Assignment: Look through the material below and give the number of lines where the string "agent" occurs, with nothing added.

##### Exercise data #####

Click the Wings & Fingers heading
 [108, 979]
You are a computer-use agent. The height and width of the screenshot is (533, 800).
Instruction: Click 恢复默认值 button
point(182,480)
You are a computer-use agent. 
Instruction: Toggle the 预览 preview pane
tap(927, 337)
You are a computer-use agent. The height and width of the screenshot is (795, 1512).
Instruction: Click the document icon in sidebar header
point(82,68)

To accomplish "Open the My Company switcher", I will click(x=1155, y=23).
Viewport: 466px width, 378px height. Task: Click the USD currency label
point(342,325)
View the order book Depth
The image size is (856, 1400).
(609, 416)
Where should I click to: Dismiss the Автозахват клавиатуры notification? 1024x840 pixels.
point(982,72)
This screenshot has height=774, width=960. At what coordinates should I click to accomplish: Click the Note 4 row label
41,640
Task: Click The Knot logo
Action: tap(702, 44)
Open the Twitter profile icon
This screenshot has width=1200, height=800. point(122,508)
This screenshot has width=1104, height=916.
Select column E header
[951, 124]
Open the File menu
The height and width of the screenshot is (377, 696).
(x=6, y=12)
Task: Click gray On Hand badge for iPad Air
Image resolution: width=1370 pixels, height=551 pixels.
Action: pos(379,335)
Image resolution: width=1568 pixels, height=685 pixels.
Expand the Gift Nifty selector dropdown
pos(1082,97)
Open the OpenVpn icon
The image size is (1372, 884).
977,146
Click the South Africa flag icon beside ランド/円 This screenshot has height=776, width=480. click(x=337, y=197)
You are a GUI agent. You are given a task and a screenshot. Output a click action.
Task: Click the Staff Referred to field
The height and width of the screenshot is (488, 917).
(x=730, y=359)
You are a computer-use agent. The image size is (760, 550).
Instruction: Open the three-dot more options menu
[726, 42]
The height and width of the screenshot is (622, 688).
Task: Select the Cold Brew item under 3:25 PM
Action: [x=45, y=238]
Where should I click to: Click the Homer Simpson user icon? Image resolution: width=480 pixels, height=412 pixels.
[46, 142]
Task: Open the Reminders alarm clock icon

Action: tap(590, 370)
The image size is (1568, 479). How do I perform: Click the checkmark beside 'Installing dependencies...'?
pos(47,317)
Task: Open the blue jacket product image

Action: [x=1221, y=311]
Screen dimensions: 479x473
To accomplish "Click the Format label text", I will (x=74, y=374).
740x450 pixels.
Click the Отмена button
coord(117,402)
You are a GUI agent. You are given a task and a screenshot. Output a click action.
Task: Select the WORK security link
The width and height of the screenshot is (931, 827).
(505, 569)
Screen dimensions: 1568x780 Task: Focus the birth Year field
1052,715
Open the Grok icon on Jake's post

#####

Completed exercise: 6